- Problem:
Whenever a line of the material contains the string "This", it should be copied.

- Input data:

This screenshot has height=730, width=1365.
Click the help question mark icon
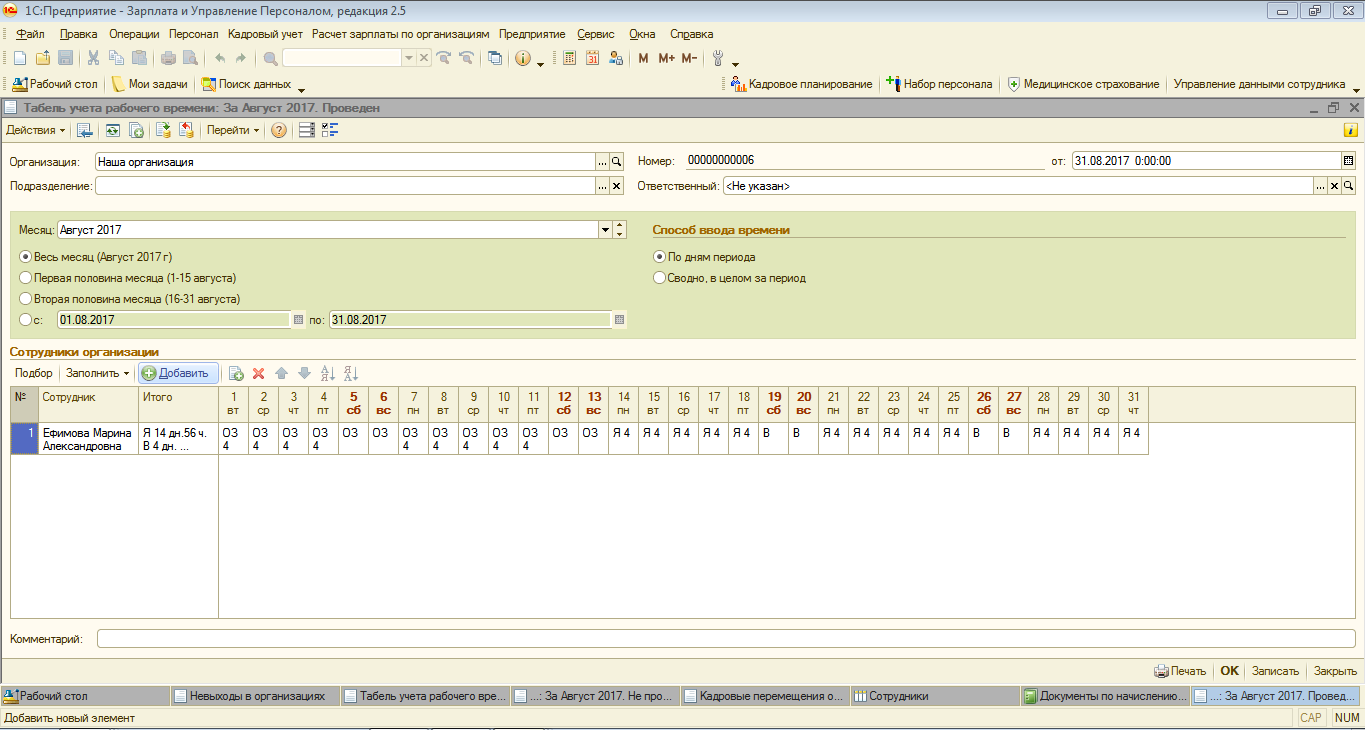click(279, 130)

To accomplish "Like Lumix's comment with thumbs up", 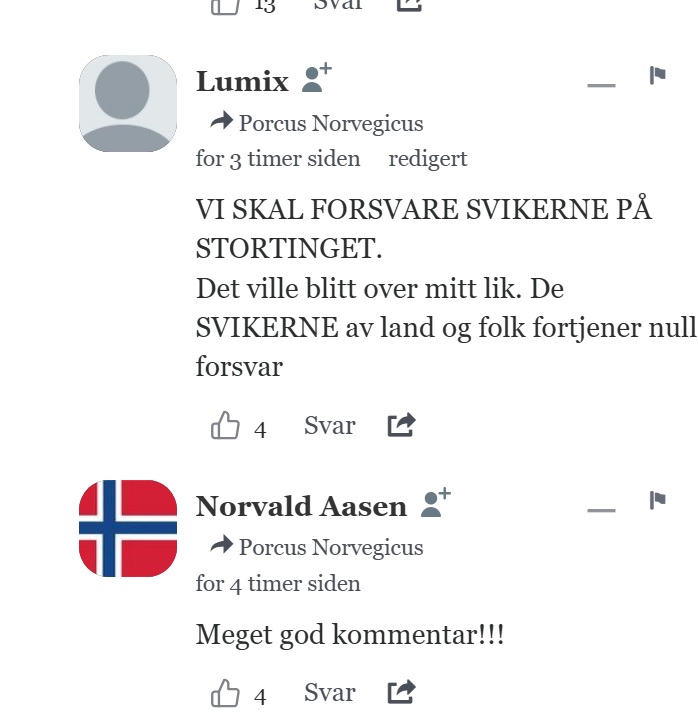I will 225,425.
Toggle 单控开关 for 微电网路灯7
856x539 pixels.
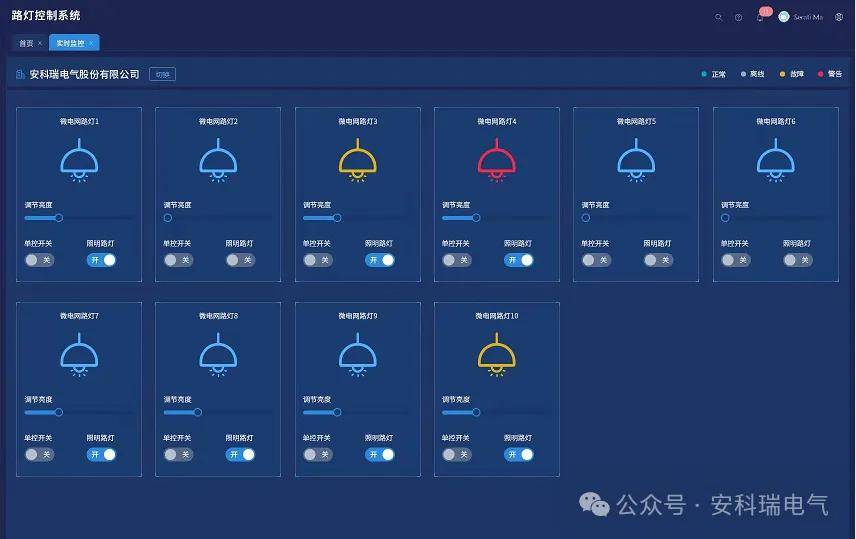click(x=39, y=454)
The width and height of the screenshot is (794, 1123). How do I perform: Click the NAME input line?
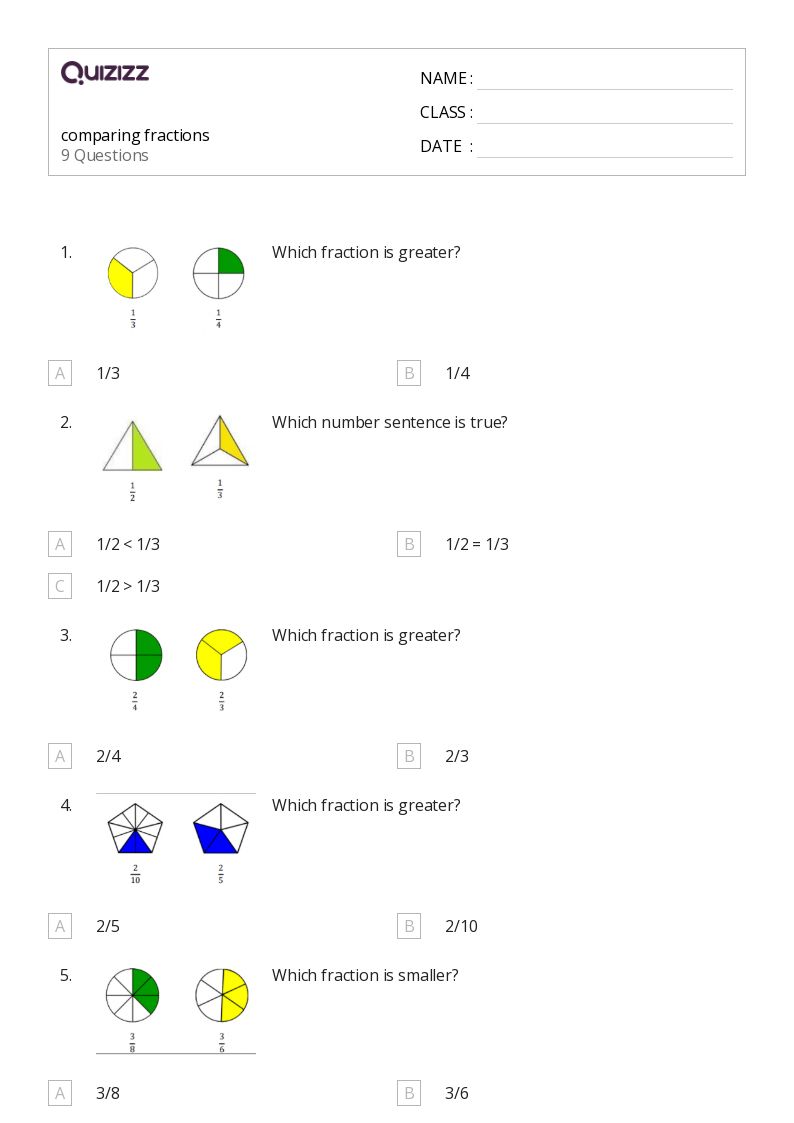pos(605,80)
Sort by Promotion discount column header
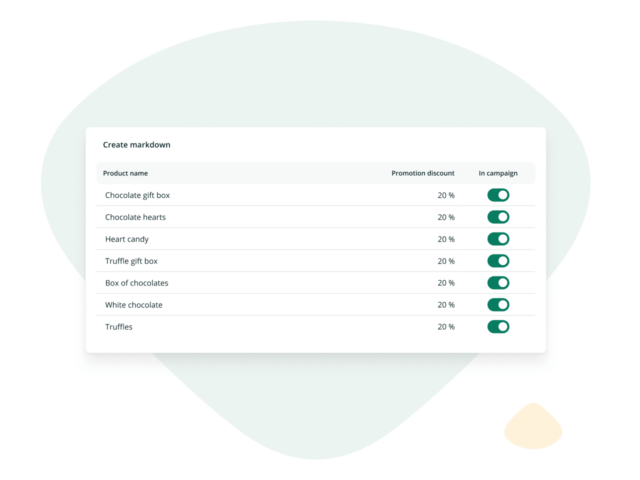The width and height of the screenshot is (640, 480). click(422, 173)
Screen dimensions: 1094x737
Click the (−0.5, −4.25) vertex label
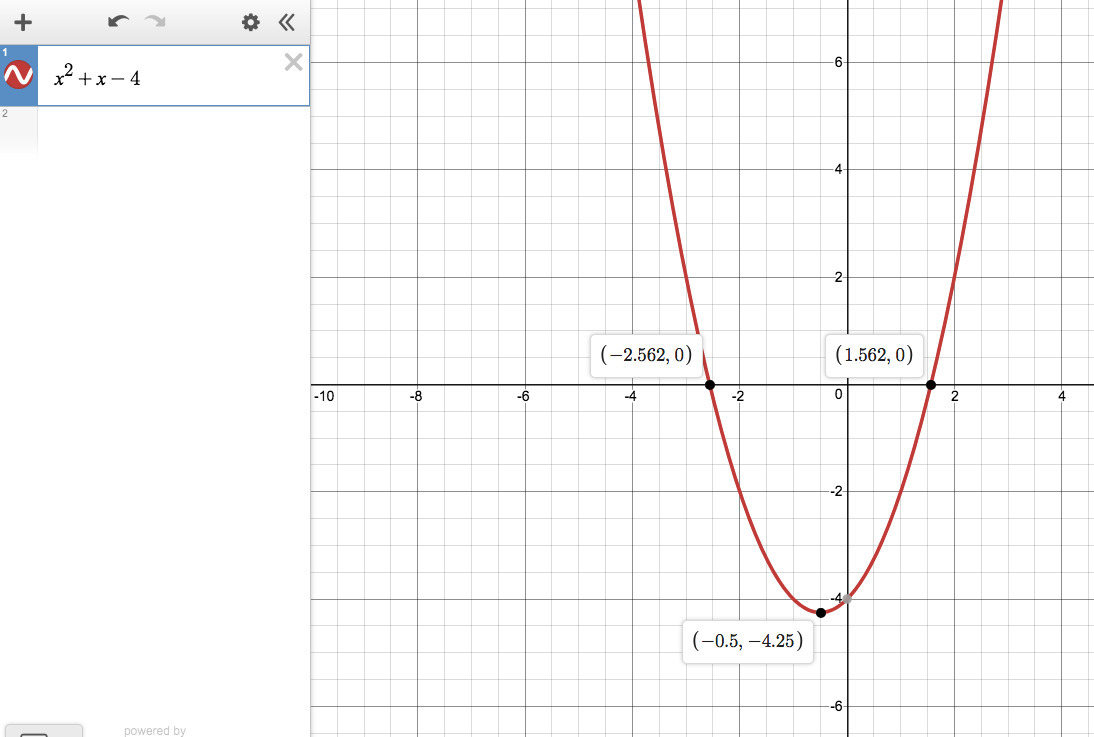tap(748, 641)
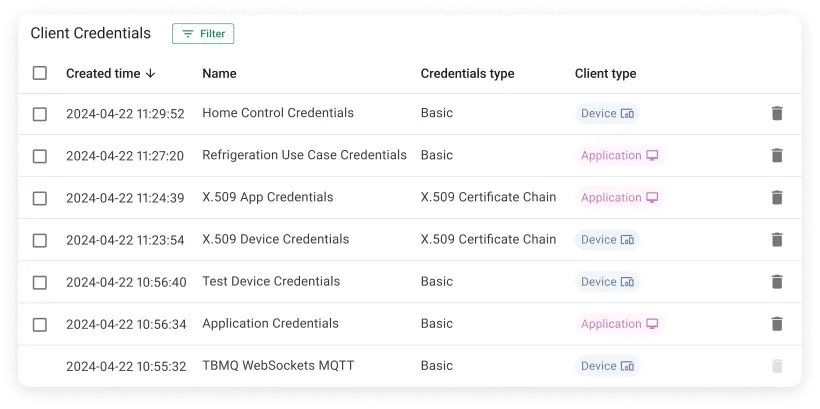Click the Name column header
Viewport: 820px width, 409px height.
(x=219, y=73)
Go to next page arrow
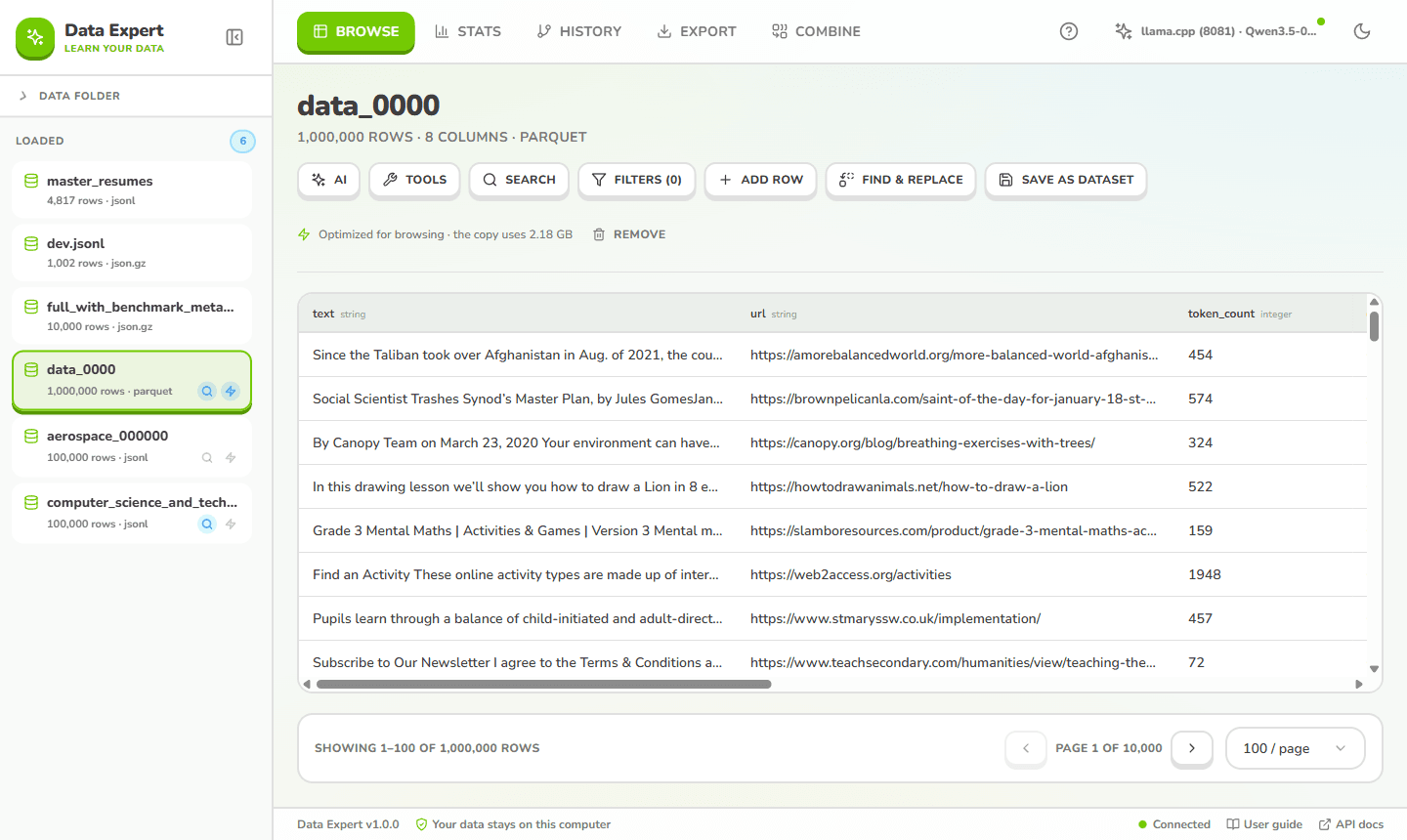Screen dimensions: 1407x840 1192,748
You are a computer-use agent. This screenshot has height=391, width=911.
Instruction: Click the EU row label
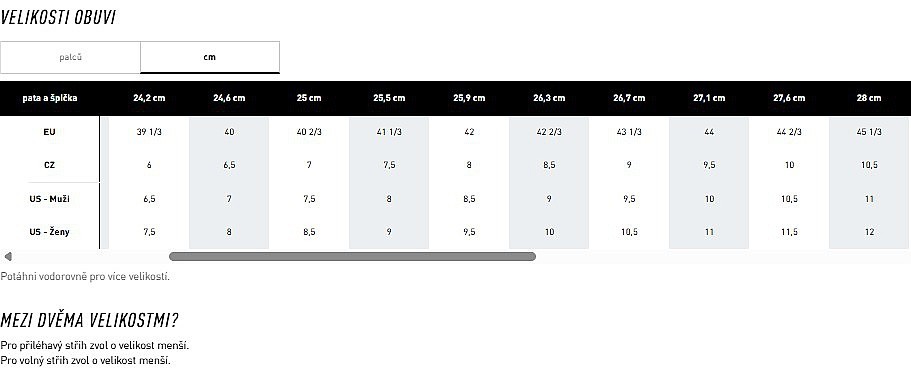(x=50, y=132)
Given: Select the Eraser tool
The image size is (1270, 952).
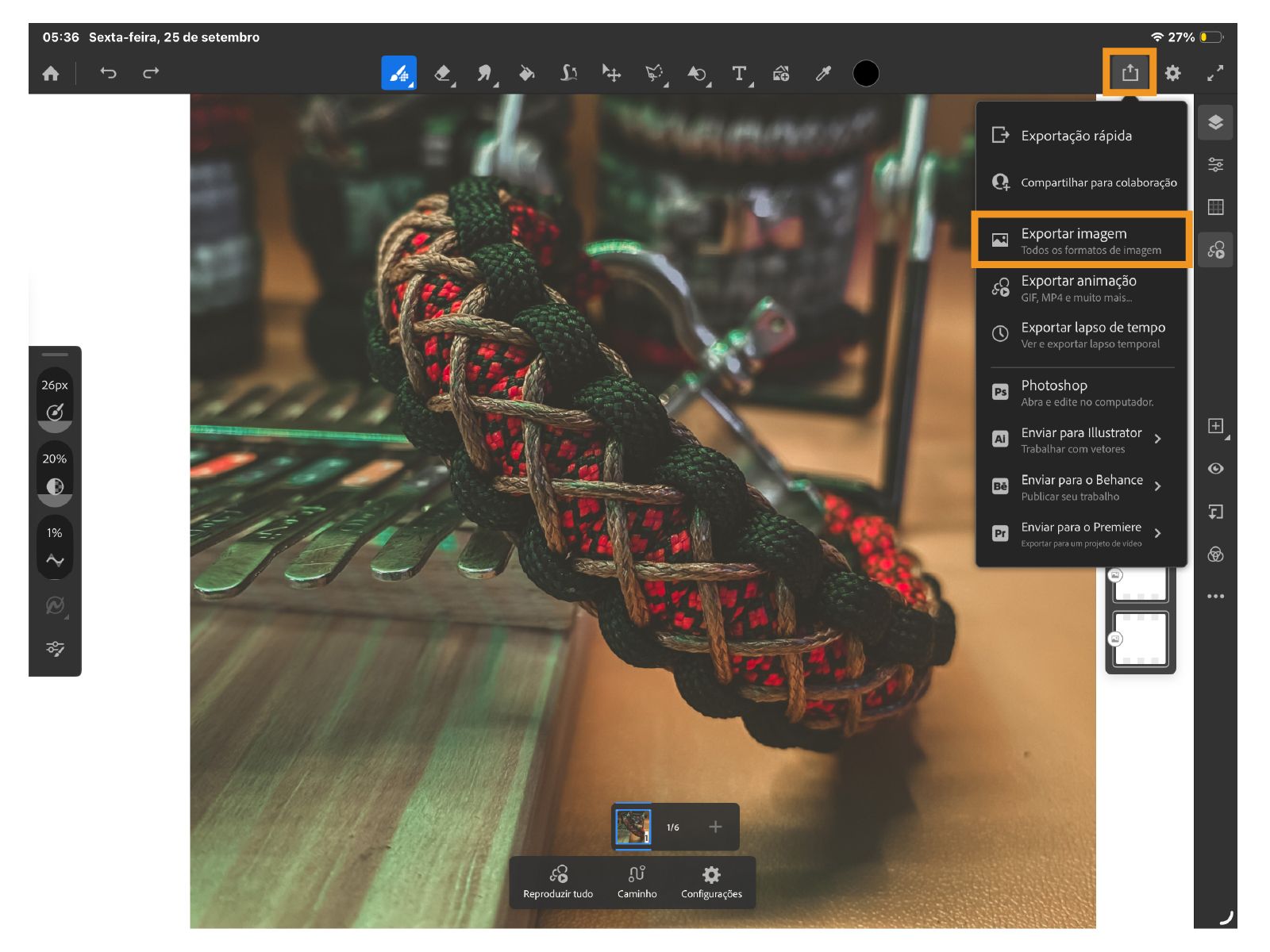Looking at the screenshot, I should [443, 74].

- Answer for the task:
This screenshot has height=730, width=1365.
You are a computer-use agent. This screenshot has height=391, width=911.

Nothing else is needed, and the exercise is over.